Records from a data collection:
================================
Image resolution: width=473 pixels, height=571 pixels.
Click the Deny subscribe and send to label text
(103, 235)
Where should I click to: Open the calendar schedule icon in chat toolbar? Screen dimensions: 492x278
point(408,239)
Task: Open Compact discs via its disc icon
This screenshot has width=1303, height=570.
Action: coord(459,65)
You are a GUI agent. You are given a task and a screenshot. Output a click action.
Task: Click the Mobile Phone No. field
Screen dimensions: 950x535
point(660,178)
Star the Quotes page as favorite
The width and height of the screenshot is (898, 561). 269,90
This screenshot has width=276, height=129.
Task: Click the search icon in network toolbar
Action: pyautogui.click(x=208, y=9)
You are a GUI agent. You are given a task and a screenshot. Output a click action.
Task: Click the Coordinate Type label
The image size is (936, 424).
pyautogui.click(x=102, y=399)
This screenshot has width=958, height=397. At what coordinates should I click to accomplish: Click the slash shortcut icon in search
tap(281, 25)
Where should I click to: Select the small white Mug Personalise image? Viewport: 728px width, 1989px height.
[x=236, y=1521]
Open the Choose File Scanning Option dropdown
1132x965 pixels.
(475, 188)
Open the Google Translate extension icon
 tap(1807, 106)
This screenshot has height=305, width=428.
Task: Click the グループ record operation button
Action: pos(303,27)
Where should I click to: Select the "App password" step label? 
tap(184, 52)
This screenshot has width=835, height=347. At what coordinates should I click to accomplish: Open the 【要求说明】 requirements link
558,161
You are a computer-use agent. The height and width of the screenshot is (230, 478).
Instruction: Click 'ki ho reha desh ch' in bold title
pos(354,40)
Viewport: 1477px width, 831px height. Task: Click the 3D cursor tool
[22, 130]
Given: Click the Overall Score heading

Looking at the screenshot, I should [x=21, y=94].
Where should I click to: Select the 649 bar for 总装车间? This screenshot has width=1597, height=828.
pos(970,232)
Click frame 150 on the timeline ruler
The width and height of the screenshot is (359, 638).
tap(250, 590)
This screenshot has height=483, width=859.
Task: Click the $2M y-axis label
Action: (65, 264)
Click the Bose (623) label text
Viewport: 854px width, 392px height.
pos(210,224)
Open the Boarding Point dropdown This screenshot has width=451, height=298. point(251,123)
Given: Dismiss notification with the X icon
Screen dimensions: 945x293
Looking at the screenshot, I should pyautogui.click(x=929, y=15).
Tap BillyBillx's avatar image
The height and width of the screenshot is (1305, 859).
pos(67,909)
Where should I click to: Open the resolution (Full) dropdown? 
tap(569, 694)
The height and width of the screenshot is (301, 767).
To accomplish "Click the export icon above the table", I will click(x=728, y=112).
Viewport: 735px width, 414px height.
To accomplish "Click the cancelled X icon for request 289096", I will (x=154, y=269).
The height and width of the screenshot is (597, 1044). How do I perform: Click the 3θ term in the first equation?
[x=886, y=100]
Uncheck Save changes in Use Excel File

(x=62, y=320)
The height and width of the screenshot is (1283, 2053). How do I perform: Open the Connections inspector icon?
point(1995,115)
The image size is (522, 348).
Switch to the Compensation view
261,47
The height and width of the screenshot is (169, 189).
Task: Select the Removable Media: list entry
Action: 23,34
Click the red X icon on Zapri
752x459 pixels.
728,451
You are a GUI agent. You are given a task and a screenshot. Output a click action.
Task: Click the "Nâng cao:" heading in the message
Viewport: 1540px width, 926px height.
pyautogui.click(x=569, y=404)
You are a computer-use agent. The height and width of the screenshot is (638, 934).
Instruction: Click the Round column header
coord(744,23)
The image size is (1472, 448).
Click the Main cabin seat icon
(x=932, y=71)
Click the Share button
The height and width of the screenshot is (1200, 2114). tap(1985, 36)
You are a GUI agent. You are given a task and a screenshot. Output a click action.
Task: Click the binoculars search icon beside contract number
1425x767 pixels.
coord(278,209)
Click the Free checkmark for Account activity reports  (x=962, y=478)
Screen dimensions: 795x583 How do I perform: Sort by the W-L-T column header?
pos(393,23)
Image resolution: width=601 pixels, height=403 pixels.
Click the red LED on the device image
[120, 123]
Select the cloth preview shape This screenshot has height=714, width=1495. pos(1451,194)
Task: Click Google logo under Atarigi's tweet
================================
• _Exercise brief_: Copy out all of the lines above exactly, without changing anything.

• _Output of the task_:
Image resolution: width=473 pixels, height=571 pixels.
Click the Deny subscribe and send to label text
(103, 235)
Where should I click to: Open the calendar schedule icon in chat toolbar? Screen dimensions: 492x278
point(408,239)
Task: Open Compact discs via its disc icon
This screenshot has width=1303, height=570.
Action: coord(459,65)
You are a GUI agent. You are given a task and a screenshot. Output a click action.
Task: Click the Mobile Phone No. field
Screen dimensions: 950x535
point(660,178)
Star the Quotes page as favorite
The width and height of the screenshot is (898, 561). 269,90
This screenshot has width=276, height=129.
Task: Click the search icon in network toolbar
Action: pyautogui.click(x=208, y=9)
You are a GUI agent. You are given a task and a screenshot. Output a click action.
Task: Click the Coordinate Type label
The image size is (936, 424).
pyautogui.click(x=102, y=399)
This screenshot has width=958, height=397. At what coordinates should I click to accomplish: Click the slash shortcut icon in search
tap(281, 25)
Where should I click to: Select the small white Mug Personalise image? Viewport: 728px width, 1989px height.
[x=236, y=1521]
Open the Choose File Scanning Option dropdown
1132x965 pixels.
(475, 188)
Open the Google Translate extension icon
 tap(1807, 106)
This screenshot has height=305, width=428.
Task: Click the グループ record operation button
Action: pos(303,27)
Where should I click to: Select the "App password" step label? 
tap(184, 52)
This screenshot has width=835, height=347. At what coordinates should I click to accomplish: Open the 【要求说明】 requirements link
558,161
You are a computer-use agent. The height and width of the screenshot is (230, 478).
Instruction: Click 'ki ho reha desh ch' in bold title
pos(354,40)
Viewport: 1477px width, 831px height. Task: Click the 3D cursor tool
[22, 130]
Given: Click the Overall Score heading

Looking at the screenshot, I should [x=21, y=94].
Where should I click to: Select the 649 bar for 总装车间? This screenshot has width=1597, height=828.
pos(970,232)
Click frame 150 on the timeline ruler
The width and height of the screenshot is (359, 638).
tap(250, 590)
This screenshot has height=483, width=859.
Task: Click the $2M y-axis label
Action: (65, 264)
Click the Bose (623) label text
Viewport: 854px width, 392px height.
pos(210,224)
Open the Boarding Point dropdown This screenshot has width=451, height=298. point(251,123)
Given: Dismiss notification with the X icon
Screen dimensions: 945x293
Looking at the screenshot, I should pyautogui.click(x=929, y=15).
Tap BillyBillx's avatar image
The height and width of the screenshot is (1305, 859).
pos(67,909)
Where should I click to: Open the resolution (Full) dropdown? 
tap(569, 694)
The height and width of the screenshot is (301, 767).
To accomplish "Click the export icon above the table", I will click(x=728, y=112).
Viewport: 735px width, 414px height.
To accomplish "Click the cancelled X icon for request 289096", I will (x=154, y=269).
The height and width of the screenshot is (597, 1044). How do I perform: Click the 3θ term in the first equation?
[x=886, y=100]
Uncheck Save changes in Use Excel File

(x=62, y=320)
The height and width of the screenshot is (1283, 2053). How do I perform: Open the Connections inspector icon?
point(1995,115)
The image size is (522, 348).
Switch to the Compensation view
261,47
The height and width of the screenshot is (169, 189).
Task: Select the Removable Media: list entry
Action: 23,34
Click the red X icon on Zapri
752x459 pixels.
728,451
You are a GUI agent. You are given a task and a screenshot. Output a click action.
Task: Click the "Nâng cao:" heading in the message
Viewport: 1540px width, 926px height.
pyautogui.click(x=569, y=404)
You are a computer-use agent. The height and width of the screenshot is (638, 934).
Instruction: Click the Round column header
coord(744,23)
The image size is (1472, 448).
Click the Main cabin seat icon
(x=932, y=71)
Click the Share button
The height and width of the screenshot is (1200, 2114). tap(1985, 36)
You are a GUI agent. You are given a task and a screenshot. Output a click action.
Task: Click the binoculars search icon beside contract number
1425x767 pixels.
coord(278,209)
Click the Free checkmark for Account activity reports  (x=962, y=478)
Screen dimensions: 795x583 How do I perform: Sort by the W-L-T column header?
pos(393,23)
Image resolution: width=601 pixels, height=403 pixels.
Click the red LED on the device image
[120, 123]
Select the cloth preview shape This screenshot has height=714, width=1495. pos(1451,194)
Task: Click Google logo under Atarigi's tweet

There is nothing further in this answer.